The Pitalkhora (20°15’ N; 75°15’ E) or “Brazen Glen” is located at a distance of nearly 25 km west of Kannad, a tehsil headquarters in Aurangabad district and nearly 40 km west of Ellora caves. On the Aurangabad – Chalisgaon road, one has to take a diversion at Kalimath and travel nearly 4 km to reach the caves. The caves are located in a valley below and one has to ascend the steep steps to reach down. A stream, usually full of water during monsoon greets the visitors midway during the descent, and after crossing over through an iron bridge constructed by the ASI, one reaches the caves.

Pitalkhora consisting of 14 Buddhist Caves forms one of the earliest centres of the rock-cut architecture. They are cut in a variety of basalt rock which weathers faster in contrast to other parts in Maharashtra. Out of 14, 4 are chaityagrihas, one housing votive stupas, one apsidal and single cell (5A), and the rest are viharas. All the caves belong to the Hinayana period but the painting executed in the caves are of Mahayana period. The caves are in two groups; the first group consists of 10 caves and second consists of 4 caves. The Chaitya and Monastery Caves in this group have traces of very beautiful paintings of which some are surviving in the former. It is believed that Pitalkhora can be identified with ‘Petrigala’ of Ptolemy’s and ‘Pitangalya’ of ‘Mahamayuri’, a Buddhist chronicle. The inscriptions found here dates from c. 250 B.C. to 3rd – 4th century A.D. Two of the records mention ‘Pathitana’ (Pratishtana, the capital of Imperial Satavahanas, modern Paithan) and one mentions ‘Dhanyakataka’ modern Dharanikota in Guntur district, Andhra Pradesh.

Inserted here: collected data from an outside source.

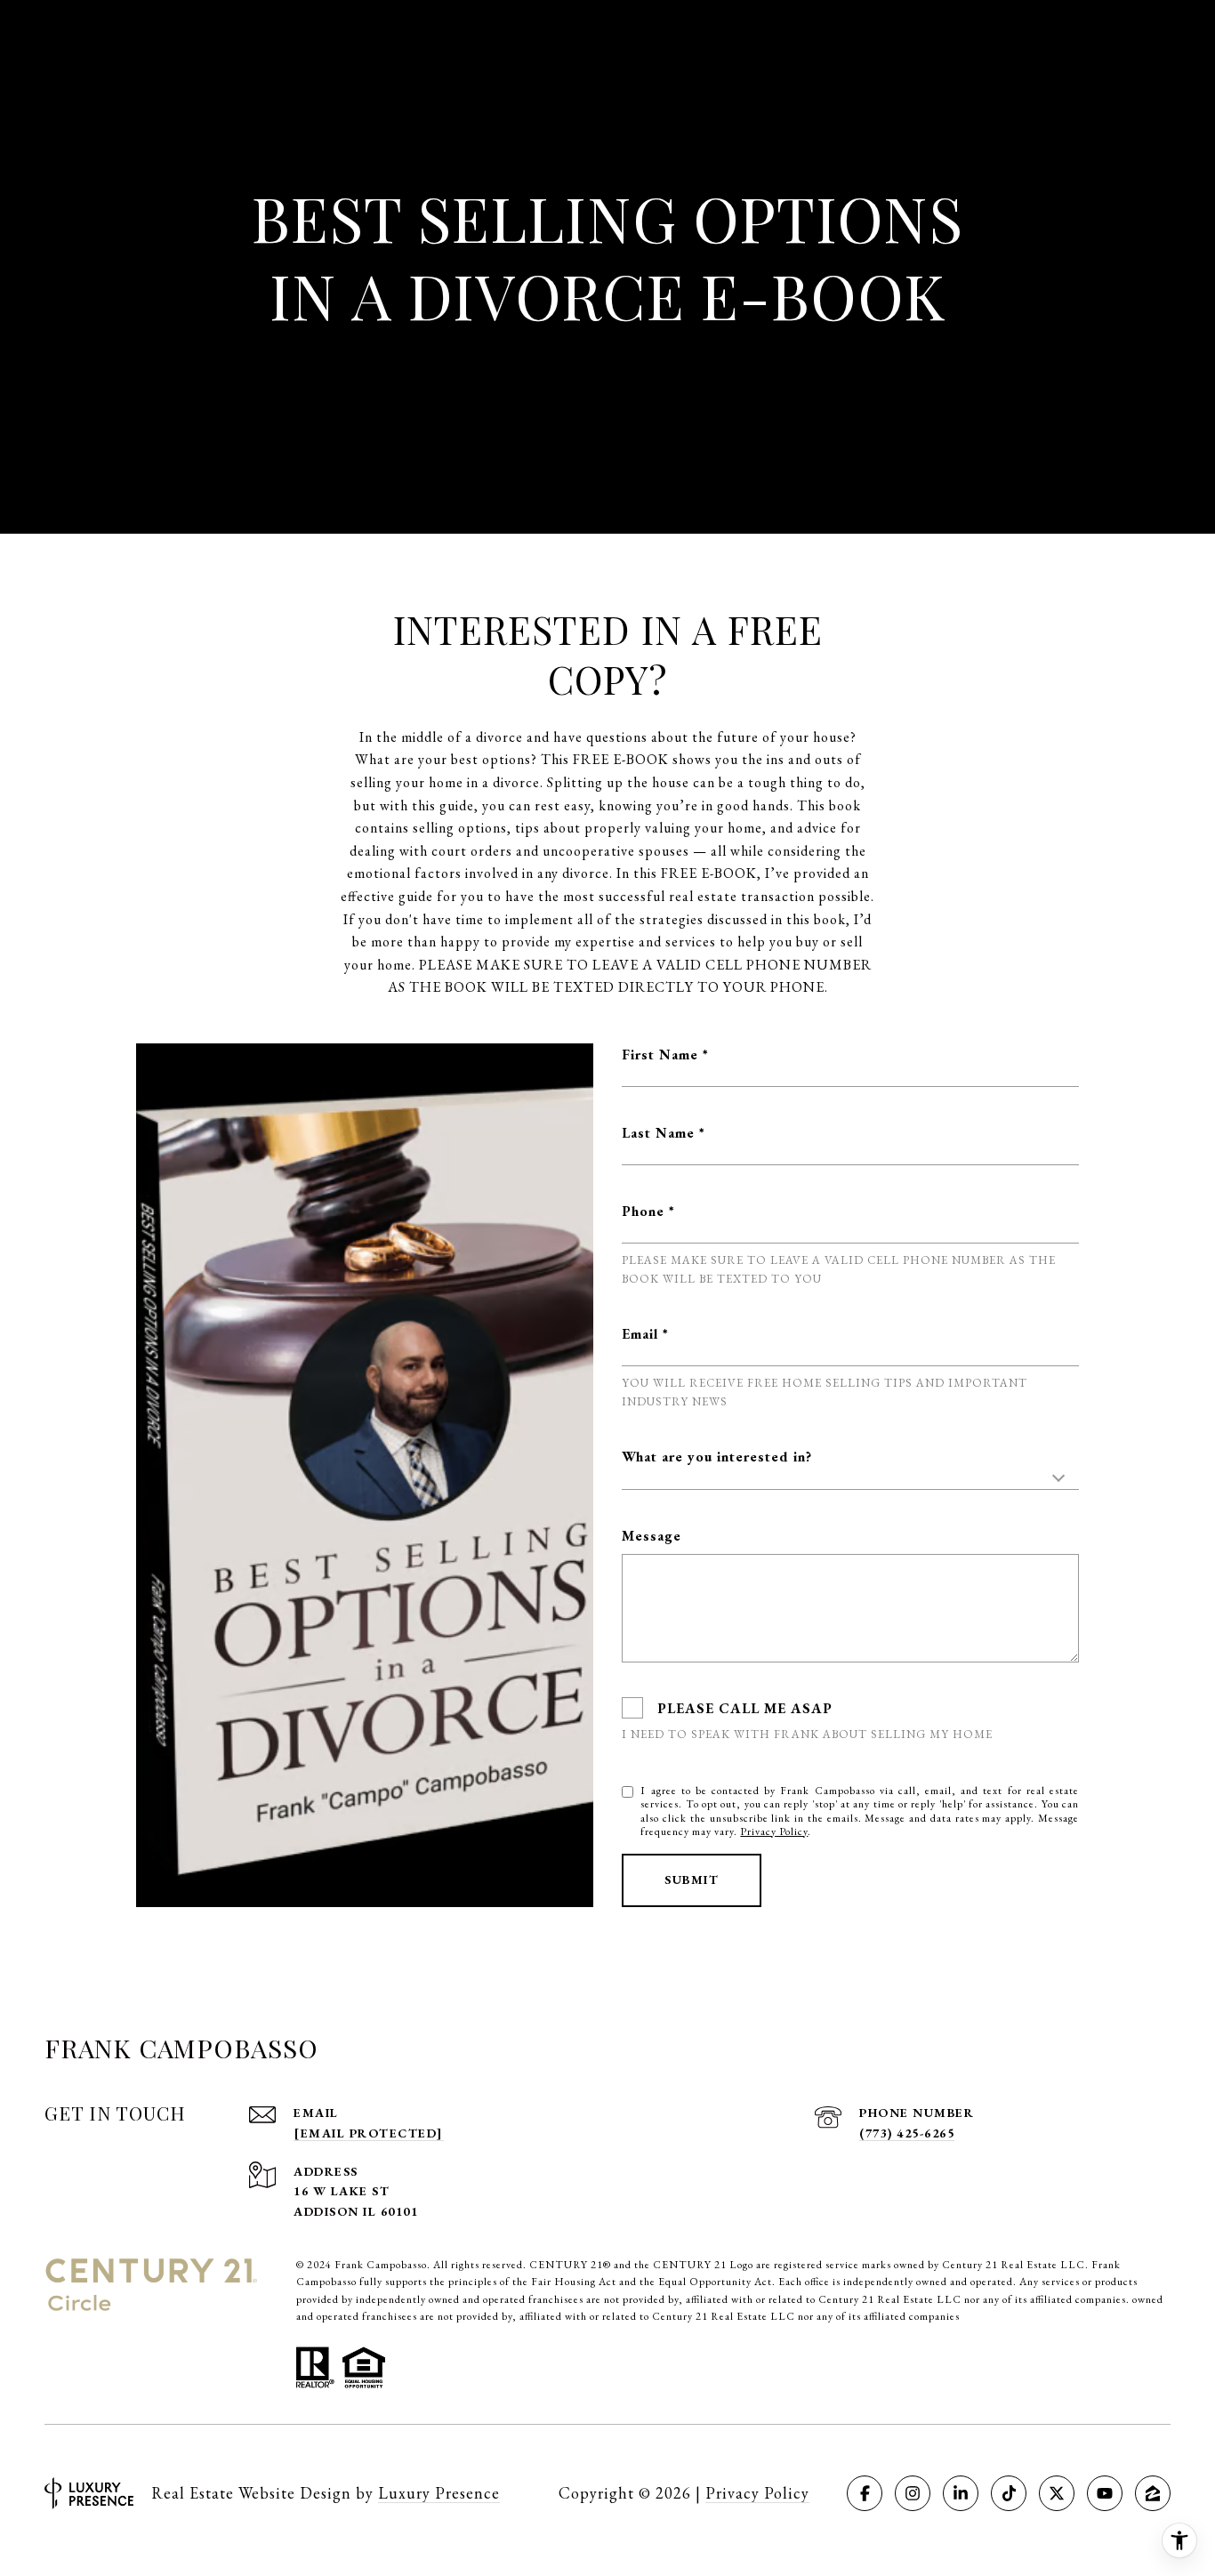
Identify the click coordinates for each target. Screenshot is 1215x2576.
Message (651, 1535)
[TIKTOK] (1008, 2493)
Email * (645, 1333)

The sculptural representations here are similar to that of found in the stupas of Sanchi, Karla, Nasik, of the same period. As these Caves are carved in somewhat softer and fragile rock, here one can also see examples of ‘ancient conservation’. A feature which needs special mention is the very ingenious arrangement of diverting water that found its way into the cave through cracks; long tunnel like openings were bored into the ceilings and the water was allowed to flow fully into the cave underneath the floor in concealed drain channel cut to lead the water outside near the cave entrance (Cave 4).